**Required action:**
From the listing below, extract each line containing the string "agent".

**Task input:**
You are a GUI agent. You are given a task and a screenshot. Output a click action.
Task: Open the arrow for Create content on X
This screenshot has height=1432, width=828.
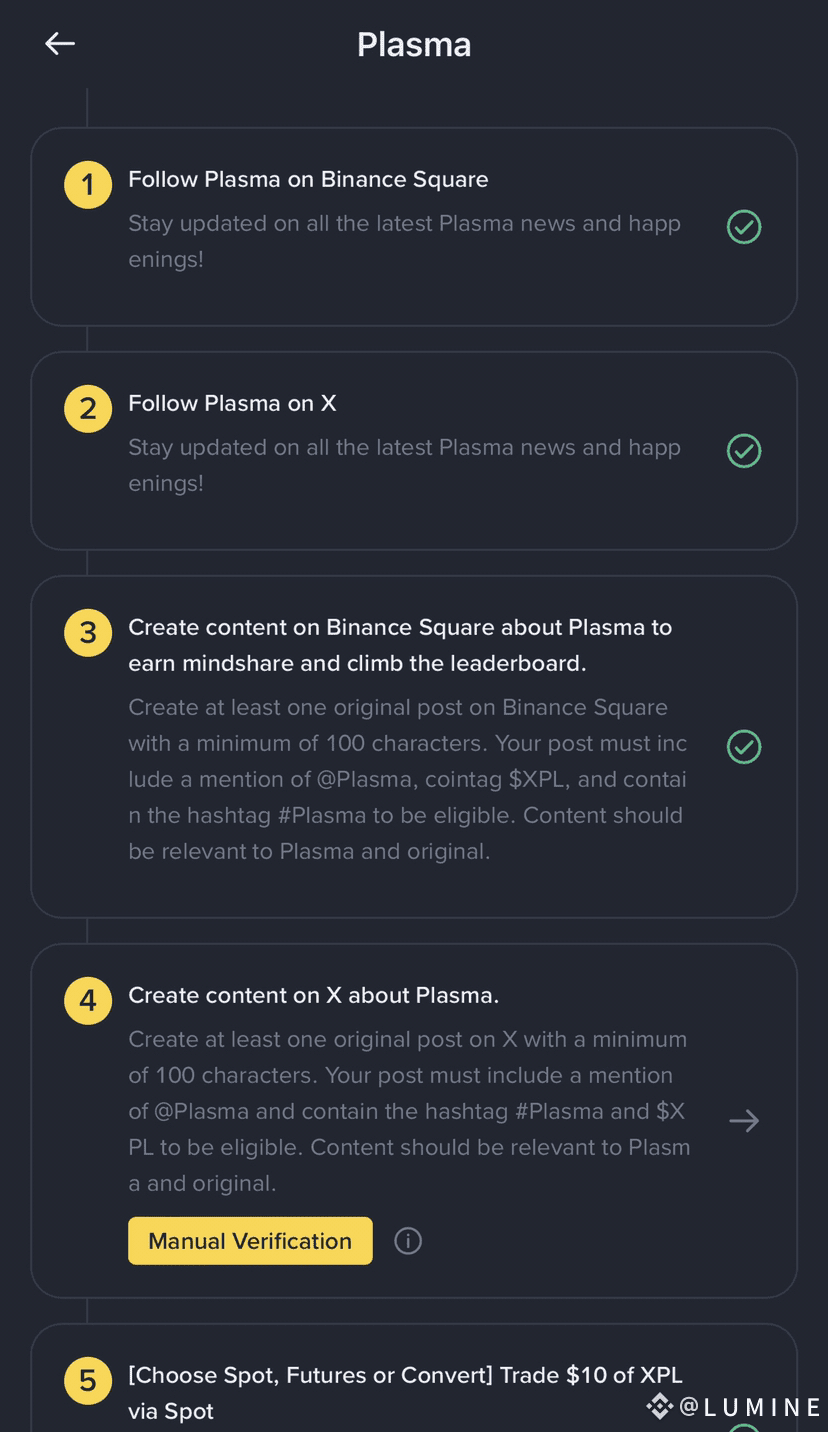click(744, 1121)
* * *
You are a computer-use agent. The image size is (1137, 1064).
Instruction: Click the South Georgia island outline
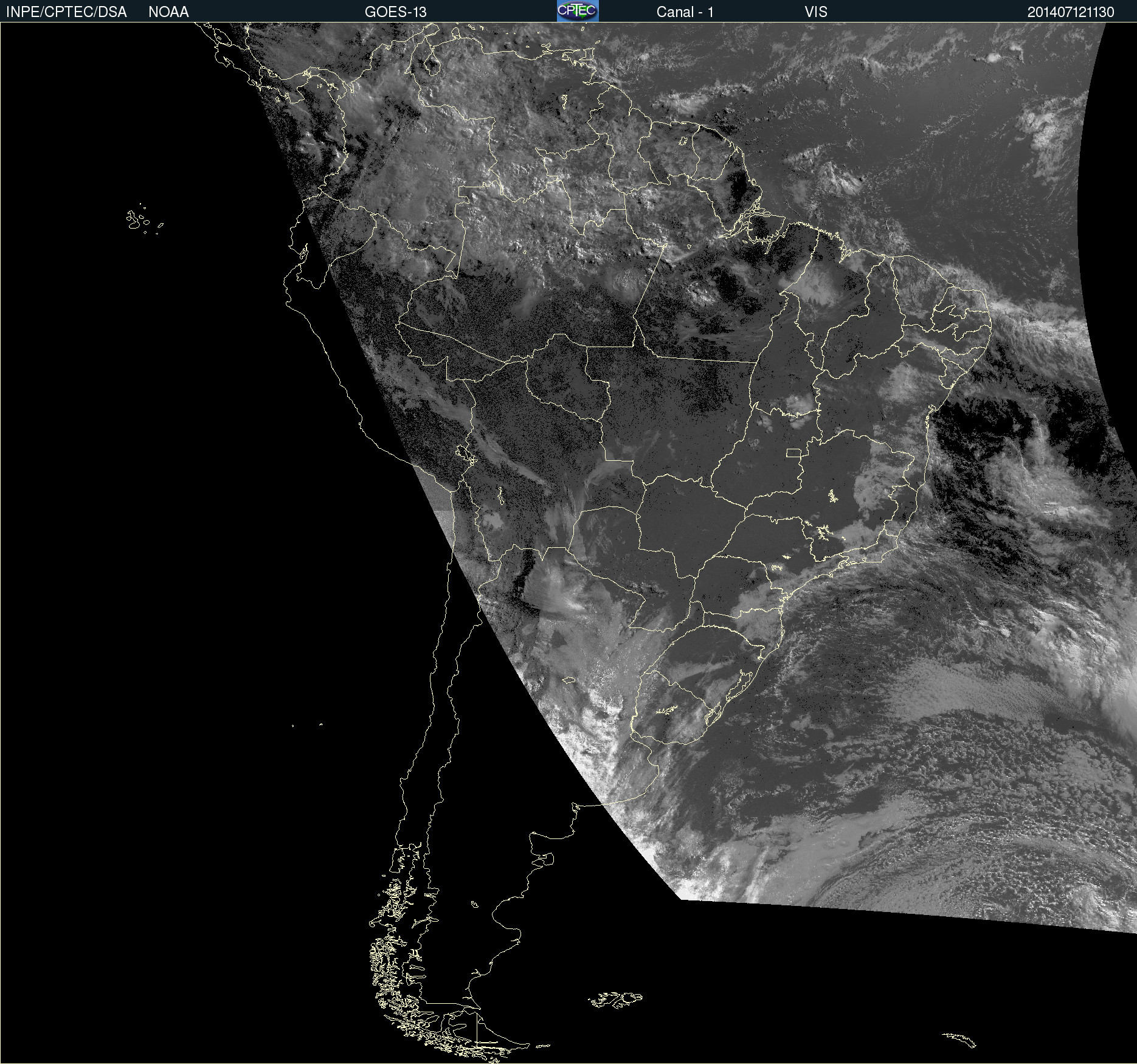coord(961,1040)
--
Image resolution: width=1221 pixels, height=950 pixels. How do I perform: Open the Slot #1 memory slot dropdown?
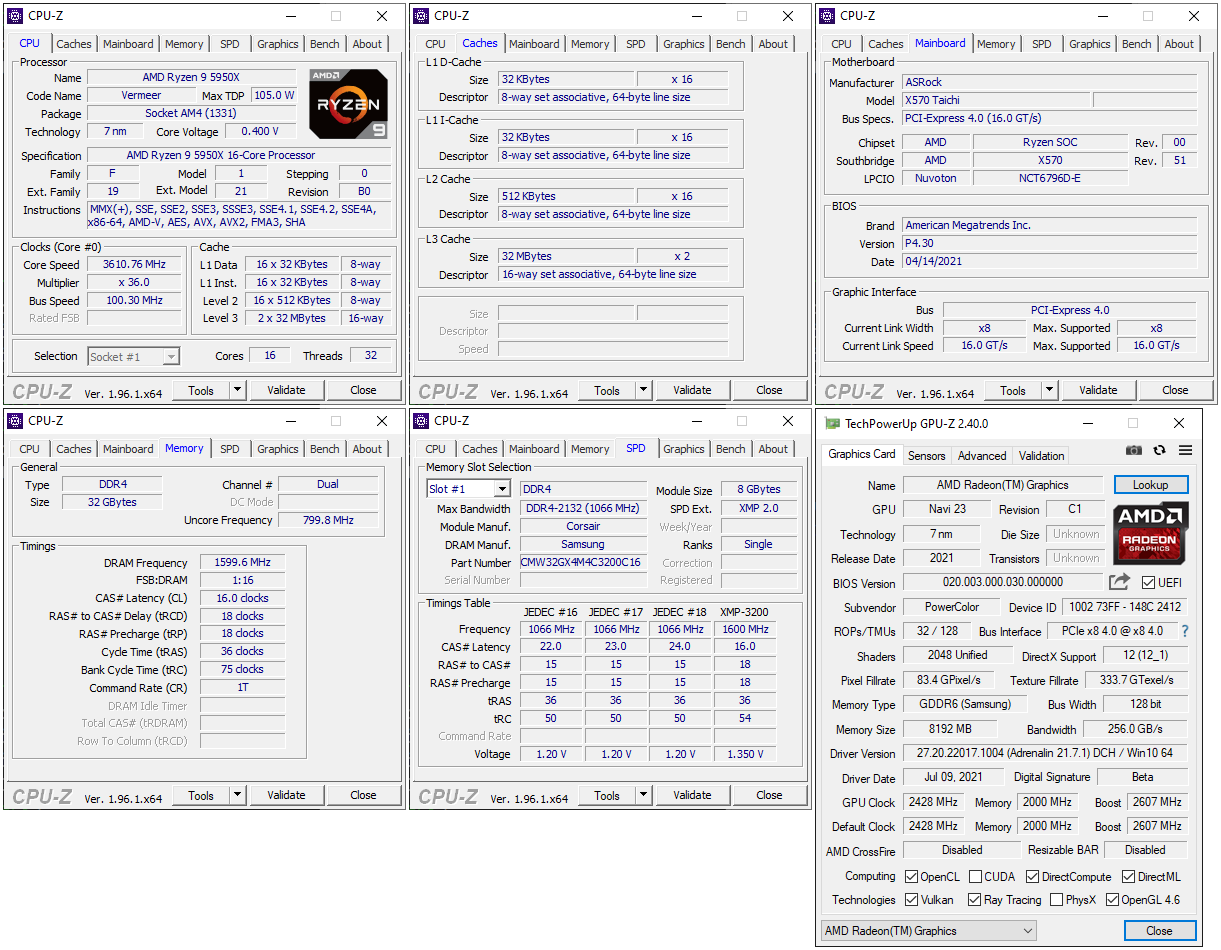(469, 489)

**Output for this task:**
You are a GUI agent. You are given a task and a screenshot. Output a click action.
You are a computer-use agent. The image size is (1137, 1064).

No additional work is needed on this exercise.